((
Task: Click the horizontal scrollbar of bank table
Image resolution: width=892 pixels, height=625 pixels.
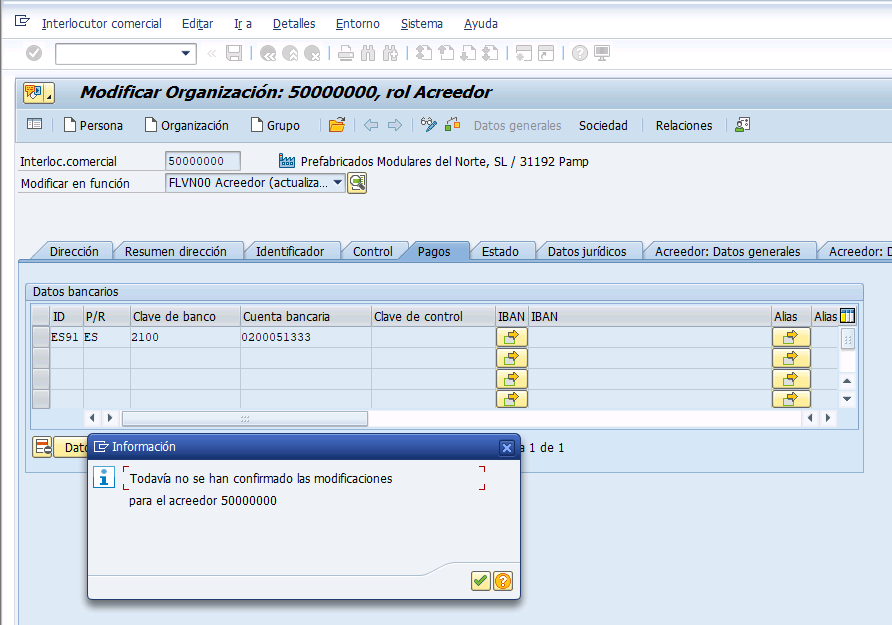Action: point(245,419)
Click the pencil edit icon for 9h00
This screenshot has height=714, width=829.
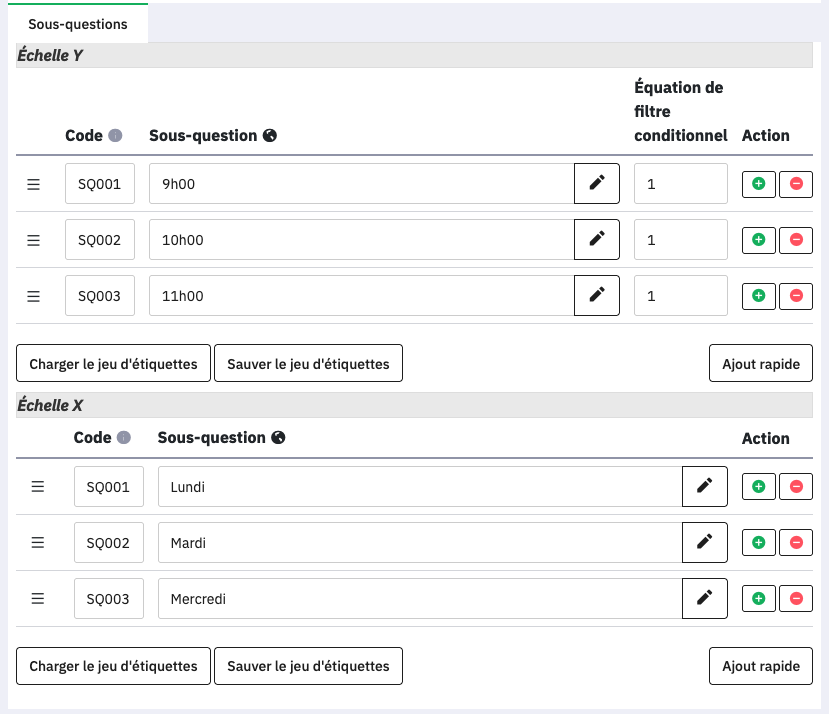pyautogui.click(x=597, y=184)
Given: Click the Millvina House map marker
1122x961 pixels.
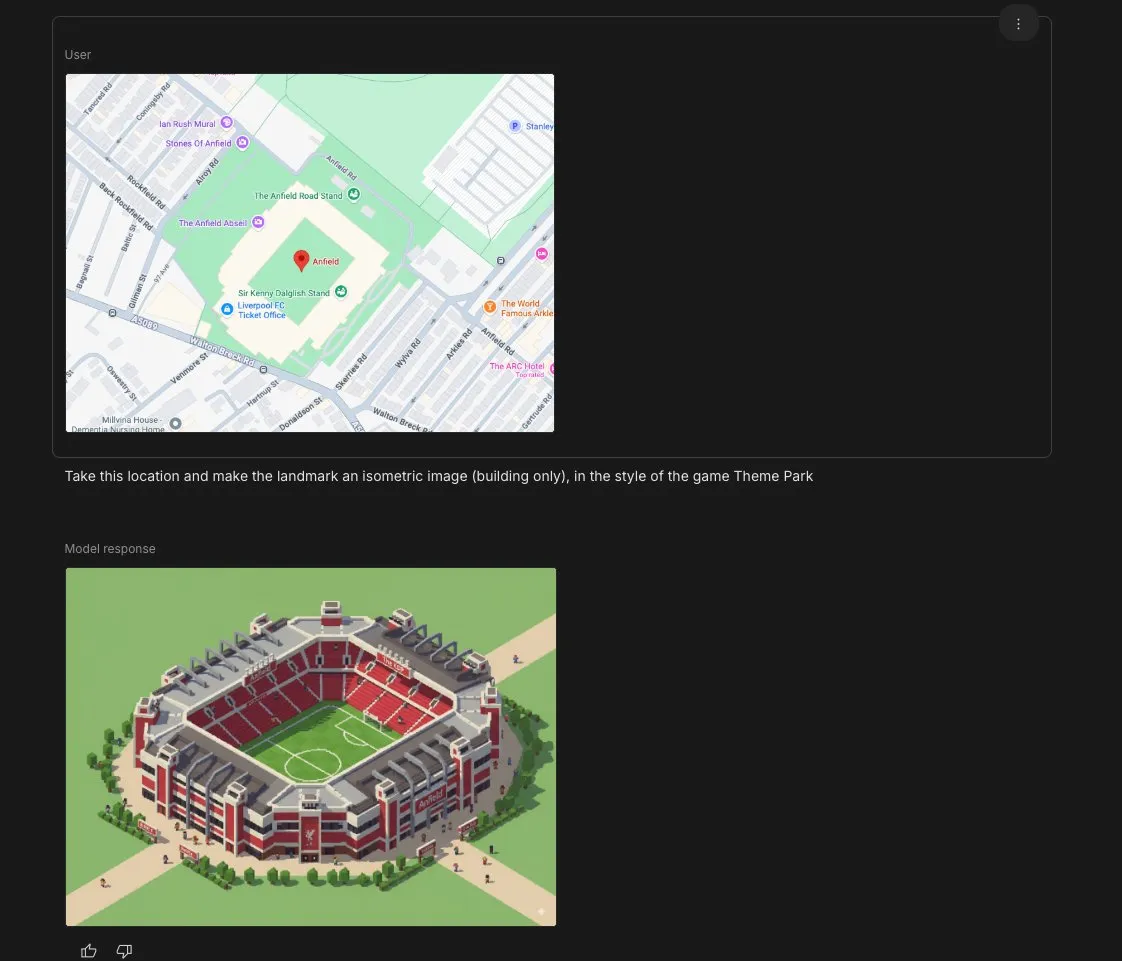Looking at the screenshot, I should coord(176,423).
))
• ACTION ITEM:
In the copy, include exactly the lines from the one containing "This screenshot has height=714, width=829." through the last line of the records, and no pictures or other text.

• RESULT FOR THIS EXERCISE:
This screenshot has height=714, width=829.
pyautogui.click(x=597, y=184)
Given: Click the Millvina House map marker
1122x961 pixels.
Looking at the screenshot, I should coord(176,423).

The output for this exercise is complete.